Antibody purification and purity monitoring

摘要

Processes for producing and purifying recombinant proteins are disclosed. In particular, the present disclosure provides processes of producing and purifying multi-subunit proteins expressed in yeast or filamentous fungal cells. The production and/or purification of such proteins are monitored for impurities, preferably using lectin binding assays, such that one or more process parameters may be adjusted to maximize the amount of desired recombinant protein and minimize the amount of glycosylated impurities. The processes can also be monitored for other undesired product-associated impurities, such as aggregates and nucleic acids.
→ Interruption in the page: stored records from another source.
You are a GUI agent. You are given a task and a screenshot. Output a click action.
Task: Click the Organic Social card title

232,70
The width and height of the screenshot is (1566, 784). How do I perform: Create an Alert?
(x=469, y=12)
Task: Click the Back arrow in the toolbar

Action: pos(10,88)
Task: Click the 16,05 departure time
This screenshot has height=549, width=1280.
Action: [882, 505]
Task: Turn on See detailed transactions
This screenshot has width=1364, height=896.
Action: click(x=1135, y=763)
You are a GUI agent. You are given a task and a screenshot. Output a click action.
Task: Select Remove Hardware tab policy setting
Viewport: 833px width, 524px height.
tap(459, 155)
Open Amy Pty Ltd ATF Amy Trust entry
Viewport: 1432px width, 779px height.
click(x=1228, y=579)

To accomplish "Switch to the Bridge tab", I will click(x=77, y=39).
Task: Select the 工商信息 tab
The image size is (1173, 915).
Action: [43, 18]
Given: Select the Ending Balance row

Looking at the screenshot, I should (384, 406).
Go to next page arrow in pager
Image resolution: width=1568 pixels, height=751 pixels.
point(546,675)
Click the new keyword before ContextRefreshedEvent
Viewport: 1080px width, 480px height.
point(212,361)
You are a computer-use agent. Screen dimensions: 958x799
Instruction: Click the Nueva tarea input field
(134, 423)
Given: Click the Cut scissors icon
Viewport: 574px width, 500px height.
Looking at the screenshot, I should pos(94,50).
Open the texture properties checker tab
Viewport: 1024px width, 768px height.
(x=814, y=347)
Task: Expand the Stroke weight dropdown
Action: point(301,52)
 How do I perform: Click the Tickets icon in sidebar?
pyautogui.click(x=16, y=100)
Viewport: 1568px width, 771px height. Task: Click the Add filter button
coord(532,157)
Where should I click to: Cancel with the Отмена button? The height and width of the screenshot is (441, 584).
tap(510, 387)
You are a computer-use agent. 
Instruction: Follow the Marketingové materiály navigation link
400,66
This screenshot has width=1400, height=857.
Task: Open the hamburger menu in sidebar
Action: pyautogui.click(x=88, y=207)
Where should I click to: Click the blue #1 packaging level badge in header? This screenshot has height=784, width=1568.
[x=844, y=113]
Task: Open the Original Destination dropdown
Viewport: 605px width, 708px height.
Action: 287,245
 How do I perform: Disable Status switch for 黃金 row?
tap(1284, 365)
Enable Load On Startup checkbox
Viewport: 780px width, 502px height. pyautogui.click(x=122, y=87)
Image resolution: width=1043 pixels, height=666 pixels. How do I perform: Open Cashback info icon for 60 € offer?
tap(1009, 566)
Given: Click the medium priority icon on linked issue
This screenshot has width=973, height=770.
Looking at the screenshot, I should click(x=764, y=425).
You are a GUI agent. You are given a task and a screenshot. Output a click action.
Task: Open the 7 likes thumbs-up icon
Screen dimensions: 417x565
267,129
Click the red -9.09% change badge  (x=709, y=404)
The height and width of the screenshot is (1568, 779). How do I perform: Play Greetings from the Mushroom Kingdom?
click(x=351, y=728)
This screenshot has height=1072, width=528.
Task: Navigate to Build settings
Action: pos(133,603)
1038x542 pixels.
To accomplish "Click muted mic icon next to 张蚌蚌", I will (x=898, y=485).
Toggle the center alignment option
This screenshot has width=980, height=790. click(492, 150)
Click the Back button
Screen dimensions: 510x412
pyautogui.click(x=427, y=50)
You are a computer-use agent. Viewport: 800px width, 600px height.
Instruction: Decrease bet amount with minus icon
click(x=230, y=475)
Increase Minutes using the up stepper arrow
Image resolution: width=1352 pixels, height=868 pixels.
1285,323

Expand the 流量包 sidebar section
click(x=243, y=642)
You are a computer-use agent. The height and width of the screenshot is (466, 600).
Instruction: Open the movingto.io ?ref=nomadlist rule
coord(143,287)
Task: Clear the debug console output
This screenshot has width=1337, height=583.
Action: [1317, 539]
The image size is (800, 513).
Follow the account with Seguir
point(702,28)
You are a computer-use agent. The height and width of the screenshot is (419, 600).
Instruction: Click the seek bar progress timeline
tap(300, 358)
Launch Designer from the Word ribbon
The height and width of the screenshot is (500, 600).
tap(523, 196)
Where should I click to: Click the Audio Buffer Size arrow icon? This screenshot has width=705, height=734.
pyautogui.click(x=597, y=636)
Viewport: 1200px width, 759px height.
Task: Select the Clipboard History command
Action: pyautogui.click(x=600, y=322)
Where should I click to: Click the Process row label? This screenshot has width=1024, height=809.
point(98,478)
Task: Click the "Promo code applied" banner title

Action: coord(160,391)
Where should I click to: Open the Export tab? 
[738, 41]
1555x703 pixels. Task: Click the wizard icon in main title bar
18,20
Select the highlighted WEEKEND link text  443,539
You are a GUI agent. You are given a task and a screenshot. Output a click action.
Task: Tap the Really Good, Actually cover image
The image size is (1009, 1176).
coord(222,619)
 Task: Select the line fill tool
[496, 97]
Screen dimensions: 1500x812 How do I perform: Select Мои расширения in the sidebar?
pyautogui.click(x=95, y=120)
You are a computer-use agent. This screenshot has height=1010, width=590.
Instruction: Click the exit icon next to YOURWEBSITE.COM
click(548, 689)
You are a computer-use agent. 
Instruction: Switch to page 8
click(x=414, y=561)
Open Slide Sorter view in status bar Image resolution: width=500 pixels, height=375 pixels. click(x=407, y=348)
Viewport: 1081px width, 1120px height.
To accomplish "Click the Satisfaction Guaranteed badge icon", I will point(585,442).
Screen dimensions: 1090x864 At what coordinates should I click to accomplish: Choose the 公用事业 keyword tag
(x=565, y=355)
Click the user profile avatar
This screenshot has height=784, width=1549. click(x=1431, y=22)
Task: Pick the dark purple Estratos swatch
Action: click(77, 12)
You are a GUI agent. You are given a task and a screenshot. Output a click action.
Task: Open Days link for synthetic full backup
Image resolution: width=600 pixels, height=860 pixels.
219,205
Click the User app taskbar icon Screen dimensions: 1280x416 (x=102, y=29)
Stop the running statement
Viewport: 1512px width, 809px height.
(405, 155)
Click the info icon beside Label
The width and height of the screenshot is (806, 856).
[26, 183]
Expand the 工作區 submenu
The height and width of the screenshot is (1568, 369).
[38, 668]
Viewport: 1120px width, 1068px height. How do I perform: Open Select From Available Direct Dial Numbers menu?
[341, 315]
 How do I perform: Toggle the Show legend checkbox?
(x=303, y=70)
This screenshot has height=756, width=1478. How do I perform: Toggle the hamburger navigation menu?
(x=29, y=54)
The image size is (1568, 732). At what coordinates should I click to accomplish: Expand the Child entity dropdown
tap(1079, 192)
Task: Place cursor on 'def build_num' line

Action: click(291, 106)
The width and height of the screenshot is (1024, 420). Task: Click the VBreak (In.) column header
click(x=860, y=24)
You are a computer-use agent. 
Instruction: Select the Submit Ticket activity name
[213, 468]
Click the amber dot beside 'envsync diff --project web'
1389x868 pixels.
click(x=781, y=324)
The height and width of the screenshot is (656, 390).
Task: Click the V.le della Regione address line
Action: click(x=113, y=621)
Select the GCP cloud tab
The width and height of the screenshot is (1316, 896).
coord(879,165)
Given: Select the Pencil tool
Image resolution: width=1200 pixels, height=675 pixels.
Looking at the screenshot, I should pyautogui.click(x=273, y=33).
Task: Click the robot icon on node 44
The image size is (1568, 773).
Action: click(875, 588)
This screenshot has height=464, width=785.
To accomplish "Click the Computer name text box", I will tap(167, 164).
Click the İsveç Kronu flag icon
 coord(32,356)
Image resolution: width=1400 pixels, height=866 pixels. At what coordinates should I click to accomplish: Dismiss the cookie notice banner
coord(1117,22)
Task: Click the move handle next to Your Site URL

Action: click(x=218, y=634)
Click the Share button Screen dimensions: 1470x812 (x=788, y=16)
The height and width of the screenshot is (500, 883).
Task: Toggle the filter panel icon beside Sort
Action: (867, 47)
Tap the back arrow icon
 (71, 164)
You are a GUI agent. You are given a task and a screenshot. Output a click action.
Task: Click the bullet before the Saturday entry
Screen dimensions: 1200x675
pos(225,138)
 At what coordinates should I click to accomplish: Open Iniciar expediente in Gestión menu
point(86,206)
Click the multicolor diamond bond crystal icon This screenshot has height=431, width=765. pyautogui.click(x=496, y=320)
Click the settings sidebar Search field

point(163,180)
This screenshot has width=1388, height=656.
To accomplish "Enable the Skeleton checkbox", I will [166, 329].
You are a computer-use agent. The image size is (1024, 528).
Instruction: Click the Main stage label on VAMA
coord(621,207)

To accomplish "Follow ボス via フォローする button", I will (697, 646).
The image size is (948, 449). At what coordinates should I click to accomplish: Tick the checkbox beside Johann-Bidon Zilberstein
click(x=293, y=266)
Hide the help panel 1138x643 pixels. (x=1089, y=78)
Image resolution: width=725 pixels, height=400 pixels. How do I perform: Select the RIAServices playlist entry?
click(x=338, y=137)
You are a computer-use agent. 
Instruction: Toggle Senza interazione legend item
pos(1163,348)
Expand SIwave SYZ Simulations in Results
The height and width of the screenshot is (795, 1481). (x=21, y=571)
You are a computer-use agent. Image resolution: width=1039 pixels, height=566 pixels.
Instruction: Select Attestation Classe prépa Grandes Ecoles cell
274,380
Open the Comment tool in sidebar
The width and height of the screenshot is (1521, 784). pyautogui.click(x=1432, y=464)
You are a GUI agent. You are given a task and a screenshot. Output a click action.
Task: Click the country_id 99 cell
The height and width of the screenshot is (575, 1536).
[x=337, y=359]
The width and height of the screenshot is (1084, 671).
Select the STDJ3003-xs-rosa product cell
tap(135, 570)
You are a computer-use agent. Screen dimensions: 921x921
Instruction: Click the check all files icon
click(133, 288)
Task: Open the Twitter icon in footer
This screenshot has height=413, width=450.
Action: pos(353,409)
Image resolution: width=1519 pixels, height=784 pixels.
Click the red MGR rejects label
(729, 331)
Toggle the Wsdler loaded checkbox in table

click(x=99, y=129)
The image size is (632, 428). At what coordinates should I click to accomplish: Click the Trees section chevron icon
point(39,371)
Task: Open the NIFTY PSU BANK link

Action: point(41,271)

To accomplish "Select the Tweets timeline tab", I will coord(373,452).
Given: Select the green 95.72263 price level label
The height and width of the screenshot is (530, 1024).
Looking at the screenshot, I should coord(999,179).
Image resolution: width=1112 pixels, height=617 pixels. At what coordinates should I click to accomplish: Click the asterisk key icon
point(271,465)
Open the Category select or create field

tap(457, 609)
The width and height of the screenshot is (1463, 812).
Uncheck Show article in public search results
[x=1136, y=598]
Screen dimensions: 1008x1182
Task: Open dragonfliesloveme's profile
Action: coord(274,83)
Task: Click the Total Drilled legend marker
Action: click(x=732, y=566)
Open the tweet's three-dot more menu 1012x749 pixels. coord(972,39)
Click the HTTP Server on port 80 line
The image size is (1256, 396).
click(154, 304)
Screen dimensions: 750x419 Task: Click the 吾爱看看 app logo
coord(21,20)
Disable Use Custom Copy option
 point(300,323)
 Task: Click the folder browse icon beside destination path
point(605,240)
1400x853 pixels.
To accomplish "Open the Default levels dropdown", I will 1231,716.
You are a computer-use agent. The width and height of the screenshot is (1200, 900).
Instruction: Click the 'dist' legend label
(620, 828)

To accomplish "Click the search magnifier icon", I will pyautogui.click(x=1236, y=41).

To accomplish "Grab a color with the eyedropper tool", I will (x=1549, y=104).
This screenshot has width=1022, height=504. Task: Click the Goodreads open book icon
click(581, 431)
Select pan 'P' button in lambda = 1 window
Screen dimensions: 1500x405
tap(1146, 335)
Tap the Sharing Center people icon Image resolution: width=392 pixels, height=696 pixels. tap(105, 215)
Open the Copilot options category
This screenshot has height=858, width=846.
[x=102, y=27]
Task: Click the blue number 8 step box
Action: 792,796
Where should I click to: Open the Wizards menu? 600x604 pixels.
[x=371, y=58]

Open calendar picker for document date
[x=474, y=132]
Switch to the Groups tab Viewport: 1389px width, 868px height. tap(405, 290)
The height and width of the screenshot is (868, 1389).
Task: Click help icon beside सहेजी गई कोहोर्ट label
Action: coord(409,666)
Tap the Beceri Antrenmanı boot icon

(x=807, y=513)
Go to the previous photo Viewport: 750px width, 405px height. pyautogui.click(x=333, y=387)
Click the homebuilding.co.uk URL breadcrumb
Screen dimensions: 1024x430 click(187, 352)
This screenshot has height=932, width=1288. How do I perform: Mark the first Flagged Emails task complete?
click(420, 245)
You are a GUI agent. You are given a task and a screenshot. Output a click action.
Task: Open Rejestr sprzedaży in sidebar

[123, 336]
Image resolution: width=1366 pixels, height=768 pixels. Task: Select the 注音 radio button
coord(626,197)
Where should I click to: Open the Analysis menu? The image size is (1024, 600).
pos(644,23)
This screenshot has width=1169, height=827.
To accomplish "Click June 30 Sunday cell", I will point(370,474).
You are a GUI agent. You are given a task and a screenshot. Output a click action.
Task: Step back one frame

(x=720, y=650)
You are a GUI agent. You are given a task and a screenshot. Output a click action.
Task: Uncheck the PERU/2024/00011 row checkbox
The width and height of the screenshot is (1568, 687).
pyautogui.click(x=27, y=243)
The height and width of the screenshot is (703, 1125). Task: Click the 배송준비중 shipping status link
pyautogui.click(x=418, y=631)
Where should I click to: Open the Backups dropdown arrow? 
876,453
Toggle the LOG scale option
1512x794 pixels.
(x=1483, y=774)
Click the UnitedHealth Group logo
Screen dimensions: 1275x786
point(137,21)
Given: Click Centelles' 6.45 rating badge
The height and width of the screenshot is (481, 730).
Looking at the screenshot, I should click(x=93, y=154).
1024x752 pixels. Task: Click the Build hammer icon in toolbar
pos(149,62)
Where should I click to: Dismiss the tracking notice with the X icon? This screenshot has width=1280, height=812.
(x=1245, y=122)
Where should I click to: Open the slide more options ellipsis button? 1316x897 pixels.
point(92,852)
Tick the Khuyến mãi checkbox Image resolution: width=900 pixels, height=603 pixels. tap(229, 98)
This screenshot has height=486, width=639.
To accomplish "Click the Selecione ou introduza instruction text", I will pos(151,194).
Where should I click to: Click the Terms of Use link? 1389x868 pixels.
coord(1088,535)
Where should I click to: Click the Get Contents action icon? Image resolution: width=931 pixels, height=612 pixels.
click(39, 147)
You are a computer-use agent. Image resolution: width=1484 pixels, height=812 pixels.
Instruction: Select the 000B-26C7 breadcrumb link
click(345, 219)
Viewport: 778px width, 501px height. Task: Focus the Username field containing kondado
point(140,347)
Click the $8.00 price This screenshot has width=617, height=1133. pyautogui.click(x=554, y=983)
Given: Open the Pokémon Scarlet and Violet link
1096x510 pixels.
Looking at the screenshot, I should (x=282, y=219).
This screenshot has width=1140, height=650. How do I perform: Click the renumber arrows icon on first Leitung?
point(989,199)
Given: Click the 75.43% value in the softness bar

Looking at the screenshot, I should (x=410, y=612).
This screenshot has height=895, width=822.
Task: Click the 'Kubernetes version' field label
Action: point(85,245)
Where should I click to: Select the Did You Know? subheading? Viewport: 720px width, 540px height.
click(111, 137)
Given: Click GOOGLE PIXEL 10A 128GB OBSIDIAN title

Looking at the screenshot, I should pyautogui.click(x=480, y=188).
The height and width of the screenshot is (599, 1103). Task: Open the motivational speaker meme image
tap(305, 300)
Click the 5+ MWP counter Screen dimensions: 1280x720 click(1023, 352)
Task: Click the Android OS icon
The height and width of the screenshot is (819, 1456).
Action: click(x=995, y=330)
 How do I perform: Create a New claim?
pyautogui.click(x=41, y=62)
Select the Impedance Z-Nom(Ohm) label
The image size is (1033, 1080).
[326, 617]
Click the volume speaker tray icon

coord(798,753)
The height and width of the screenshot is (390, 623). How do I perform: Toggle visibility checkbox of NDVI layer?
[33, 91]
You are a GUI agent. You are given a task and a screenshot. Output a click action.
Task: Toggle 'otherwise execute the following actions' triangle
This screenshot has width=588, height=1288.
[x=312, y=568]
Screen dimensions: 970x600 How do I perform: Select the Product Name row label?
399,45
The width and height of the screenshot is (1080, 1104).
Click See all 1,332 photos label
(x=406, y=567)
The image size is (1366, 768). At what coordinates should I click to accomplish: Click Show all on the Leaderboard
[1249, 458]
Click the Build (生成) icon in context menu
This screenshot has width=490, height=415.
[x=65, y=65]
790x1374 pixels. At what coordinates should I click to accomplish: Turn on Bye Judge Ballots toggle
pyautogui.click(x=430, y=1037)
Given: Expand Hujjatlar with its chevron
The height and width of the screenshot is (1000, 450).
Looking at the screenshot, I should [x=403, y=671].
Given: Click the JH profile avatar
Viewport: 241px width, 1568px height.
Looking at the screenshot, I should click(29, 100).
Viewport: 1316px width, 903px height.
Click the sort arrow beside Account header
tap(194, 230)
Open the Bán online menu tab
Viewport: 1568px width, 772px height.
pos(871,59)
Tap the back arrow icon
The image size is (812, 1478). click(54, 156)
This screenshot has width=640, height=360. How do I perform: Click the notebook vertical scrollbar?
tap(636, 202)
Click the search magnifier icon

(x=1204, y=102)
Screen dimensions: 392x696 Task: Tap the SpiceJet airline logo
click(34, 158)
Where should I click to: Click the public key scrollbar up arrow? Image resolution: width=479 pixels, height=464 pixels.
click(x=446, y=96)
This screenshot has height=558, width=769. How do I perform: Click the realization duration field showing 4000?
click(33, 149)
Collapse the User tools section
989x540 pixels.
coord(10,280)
In exemplary embodiments, the recombinant proteins are multi-subunit proteins, such as antibodies, the host cell is a yeast, such as Pichia pastoris, and the glycosylated impurity is a glycovariant of the desired recombinant polypeptide, such as an N-linked and/or O-linked glycovariant.

主权项

1. A fermentation process for producing a desired recombinant antibody polypeptide and purifying the desired recombinant polypeptide from the fermentation medium, wherein the process includes:
(i) conducting one or more fermentation processes or runs which each comprise culturing yeast cells under conditions that result in the expression and secretion of a desired recombinant polypeptide and one or more impurities into the fermentation medium; (ii) periodically obtaining one or more samples of the fermentation medium as each fermentation process proceeds or after different fermentation runs are conducted; (iii) detecting the amount and/or type of glycosylated impurities in the sample(s) using a lectin that binds to said glycosylated impurities, and (iv) modifying one or more of the operating parameters or conditions of one or more of the fermentation processes or runs based on the amount of detected glycosylated impurities in the sample(s), wherein said operating parameters or conditions are selected from the group consisting of temperature, pH, gas constituent, feed constituent, agitation, aeration, antifoam and duration, while said fermentation processes or runs are being conducted, and (v) pooling different samples, eluates or fractions thereof containing the desired recombinant antibody polypeptide from the same or different fermentation processes or runs as the fermentation processes or runs are being conducted based on the amount and/or type of detected glycosylated impurity relative to the amount of the recombinant antibody polypeptide in said different samples, eluates or fractions thereof.